**WHAT THE TASK ASKS**
Please give the lines below again exactly as they stand, from the one that contains "1321x743 pixels. How" up to and including the one that contains "At what coordinates", leaving all pictures out.

PROVIDED ENTRIES START

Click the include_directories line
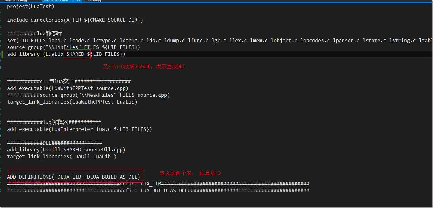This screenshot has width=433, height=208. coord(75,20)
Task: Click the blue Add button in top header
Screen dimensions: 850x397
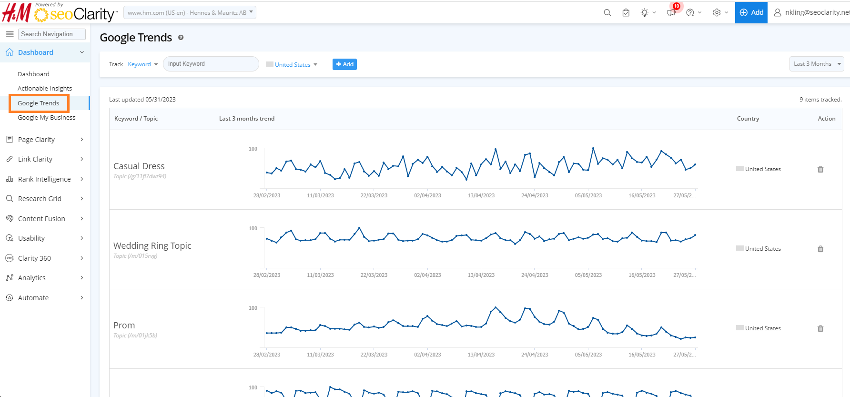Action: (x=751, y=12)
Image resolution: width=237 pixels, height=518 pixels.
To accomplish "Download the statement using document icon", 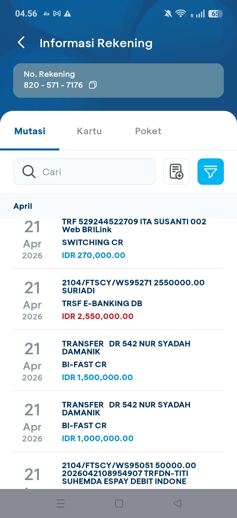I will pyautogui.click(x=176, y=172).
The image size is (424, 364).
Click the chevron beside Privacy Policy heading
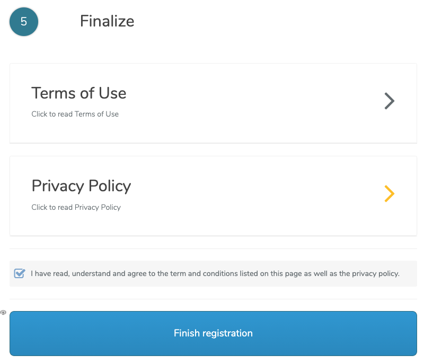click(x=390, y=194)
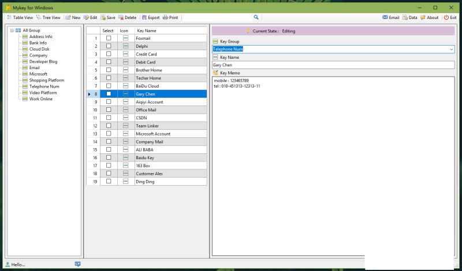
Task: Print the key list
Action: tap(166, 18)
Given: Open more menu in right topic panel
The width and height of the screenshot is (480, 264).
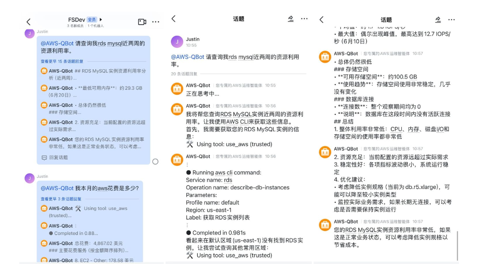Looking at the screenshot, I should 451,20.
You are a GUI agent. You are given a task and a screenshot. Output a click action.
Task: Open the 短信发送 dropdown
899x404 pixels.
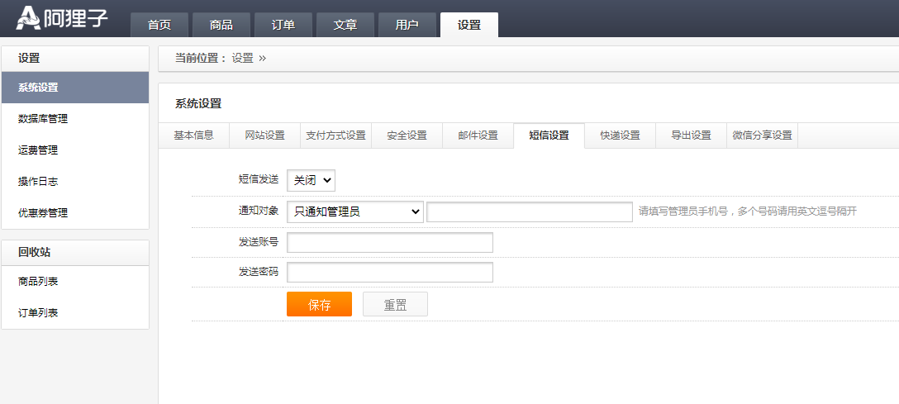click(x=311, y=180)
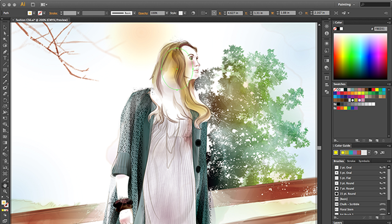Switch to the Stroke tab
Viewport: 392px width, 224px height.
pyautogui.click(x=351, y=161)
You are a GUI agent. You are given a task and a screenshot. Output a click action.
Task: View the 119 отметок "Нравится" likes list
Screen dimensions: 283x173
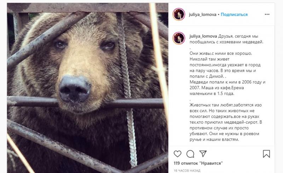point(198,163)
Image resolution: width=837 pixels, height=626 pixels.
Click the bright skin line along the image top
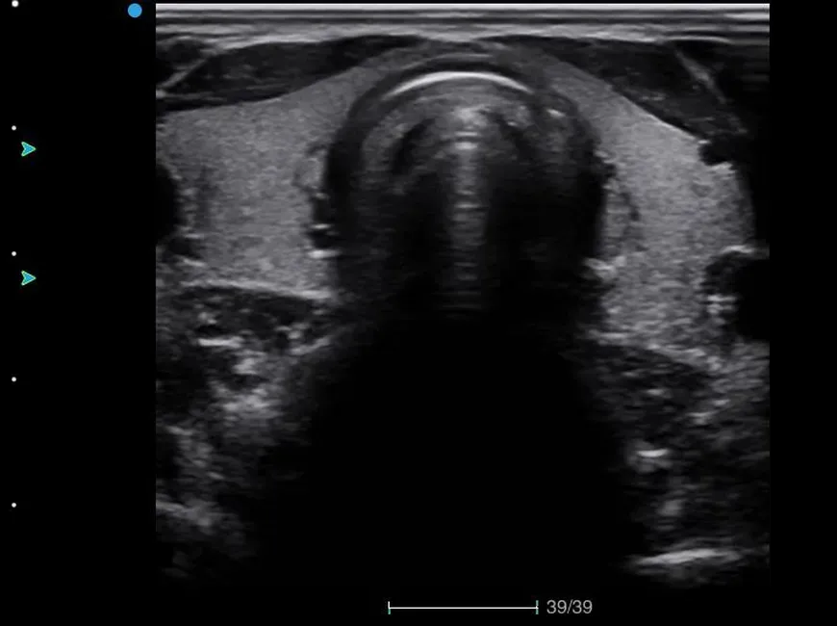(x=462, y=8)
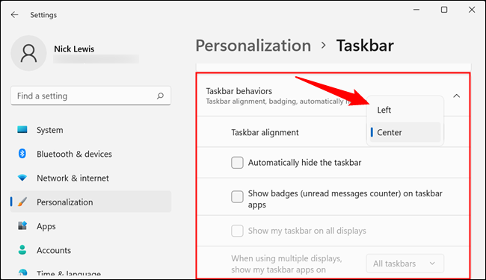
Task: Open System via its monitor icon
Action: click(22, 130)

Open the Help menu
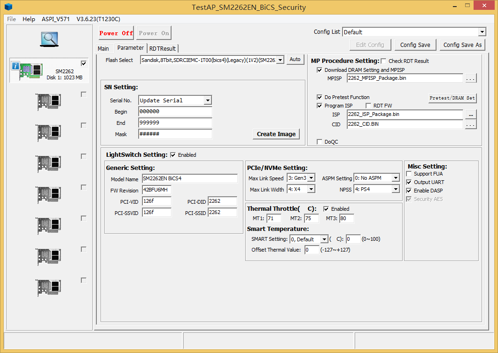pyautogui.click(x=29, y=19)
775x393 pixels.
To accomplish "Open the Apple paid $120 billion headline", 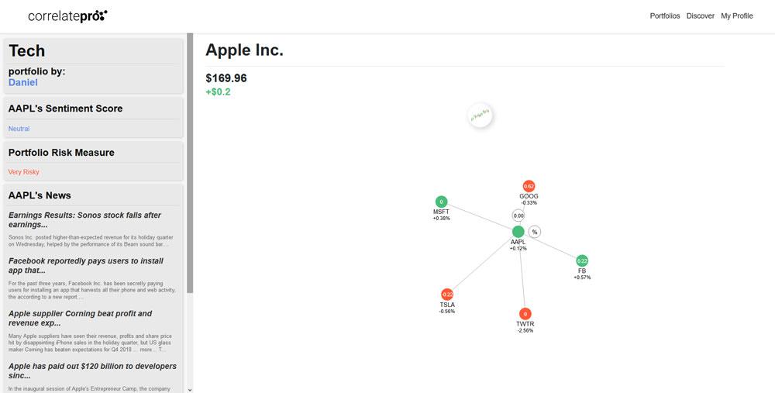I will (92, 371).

PROVIDED ENTRIES END
PROVIDED ENTRIES START

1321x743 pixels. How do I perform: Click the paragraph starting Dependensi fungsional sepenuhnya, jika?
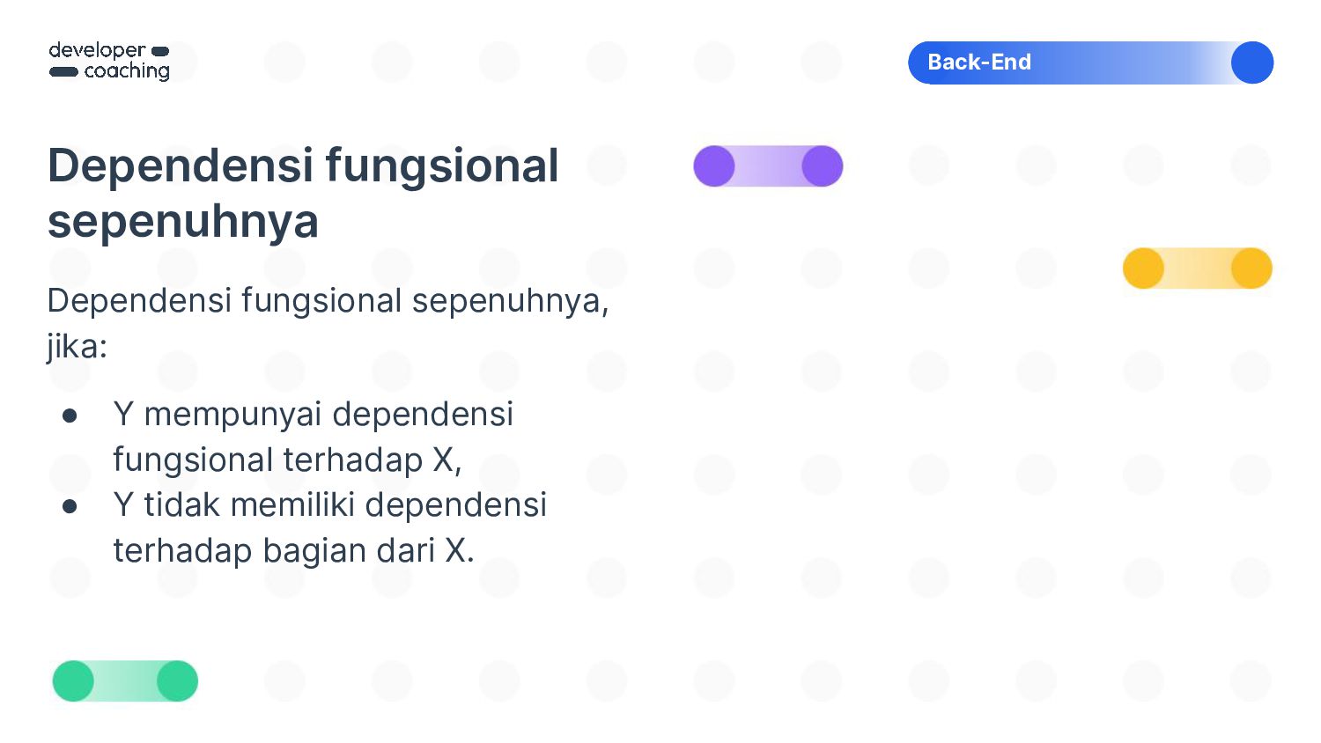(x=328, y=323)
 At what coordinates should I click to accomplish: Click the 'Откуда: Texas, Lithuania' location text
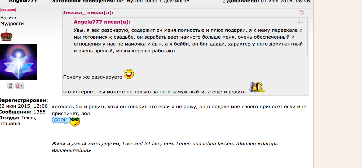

PROVIDED ENTRIES END

**RESPONSE BELOW**
1321x743 pixels. How do I perform: Click the paragraph starting Dependensi fungsional sepenuhnya, jika?
(x=328, y=323)
 At what coordinates should I click to accomplish: Click the 'Откуда: Texas, Lithuania' location text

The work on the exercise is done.